◆ **Activity**: In this exercise, print only the lines of the records below from the one with "The image size is (1001, 618)." through the one with "Image resolution: width=720", inclusive. Pictures are not part of the copy.

◆ **The data**:
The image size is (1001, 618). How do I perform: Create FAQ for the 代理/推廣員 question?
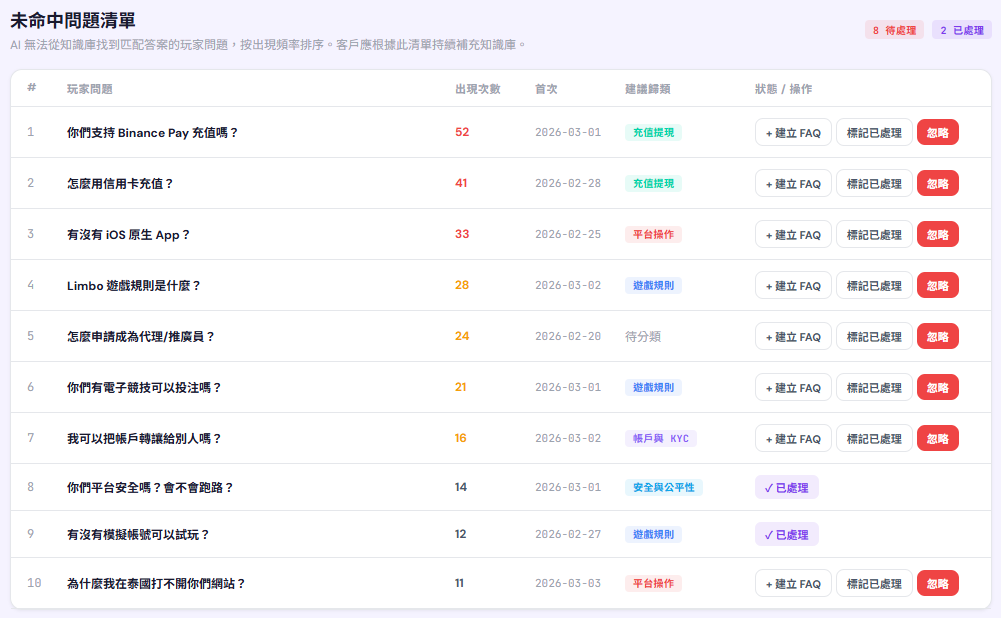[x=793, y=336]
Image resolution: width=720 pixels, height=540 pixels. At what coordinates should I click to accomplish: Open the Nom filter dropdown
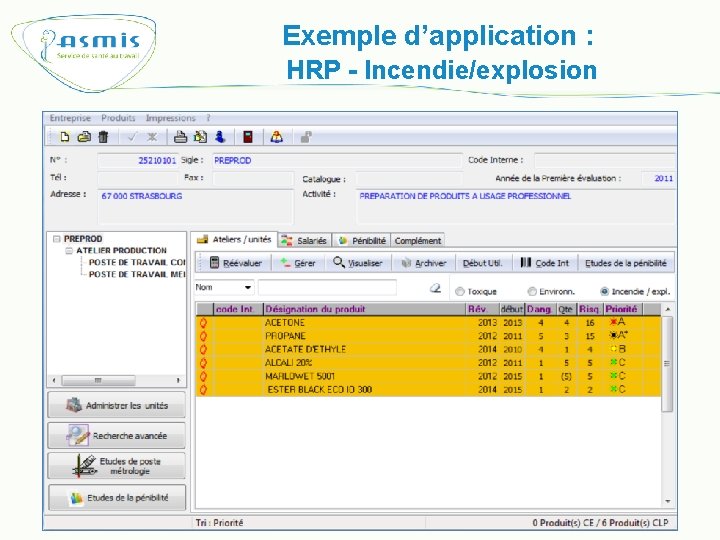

--

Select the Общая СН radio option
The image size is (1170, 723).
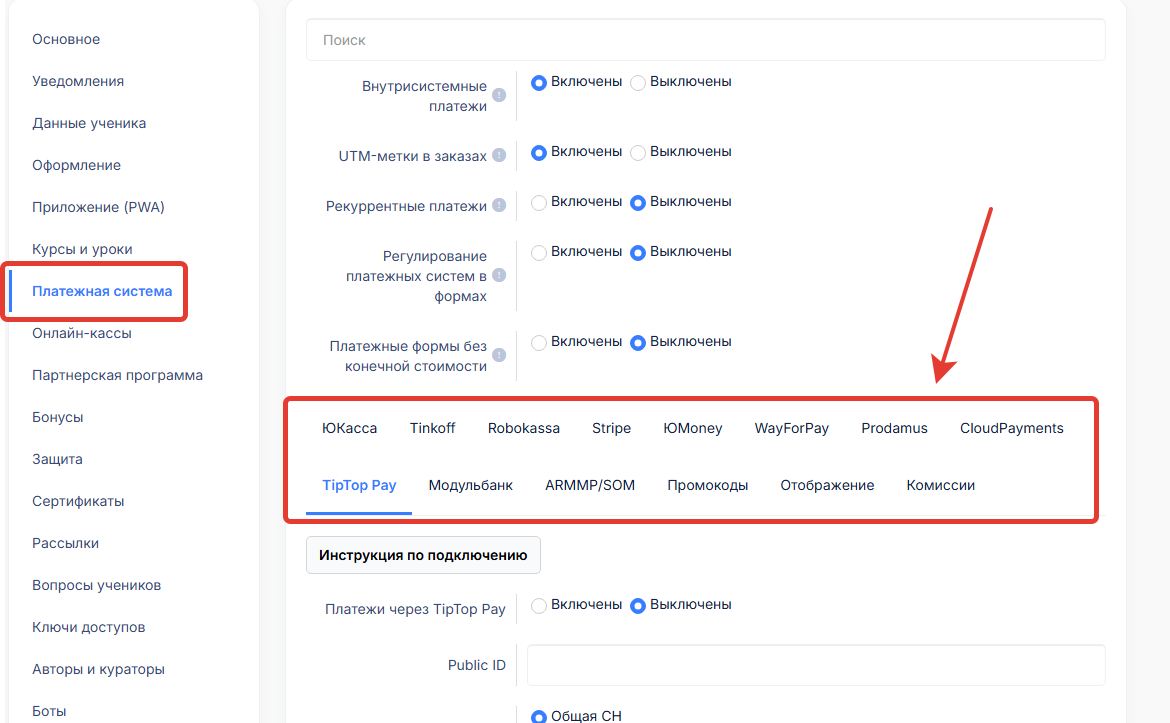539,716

--

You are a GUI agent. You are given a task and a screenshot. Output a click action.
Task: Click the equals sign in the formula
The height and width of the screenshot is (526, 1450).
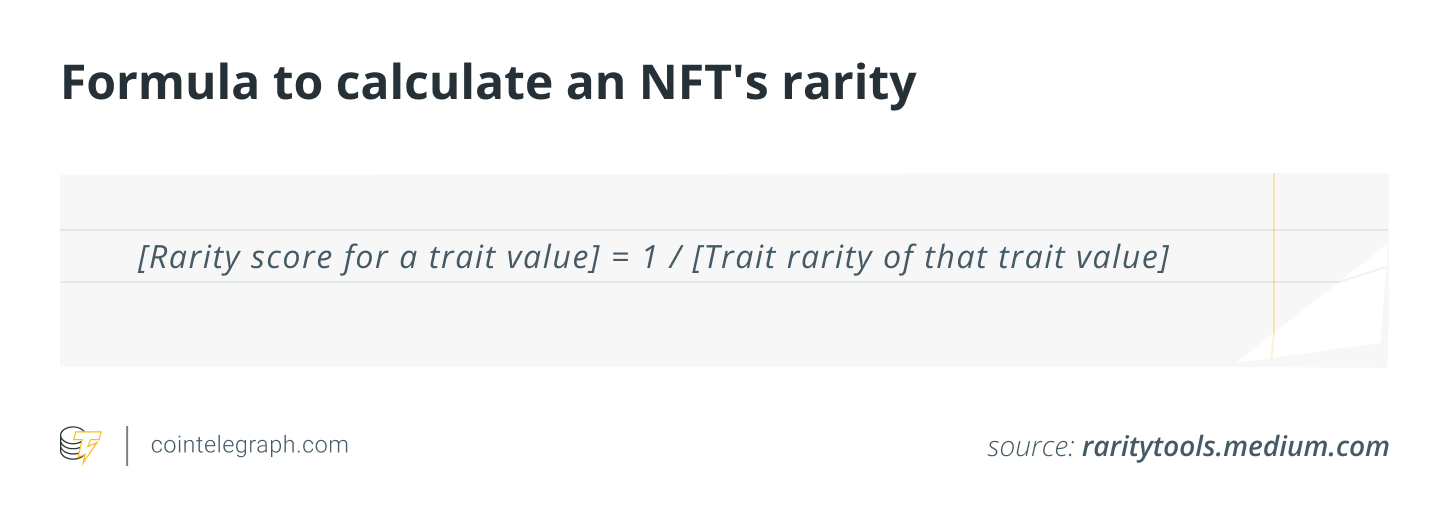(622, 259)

◆ **The completed task**:
The image size is (1001, 618). How do I perform: Create FAQ for the 代理/推廣員 question?
[x=793, y=336]
Image resolution: width=720 pixels, height=540 pixels. At what coordinates should I click to accomplish: Open the Nom filter dropdown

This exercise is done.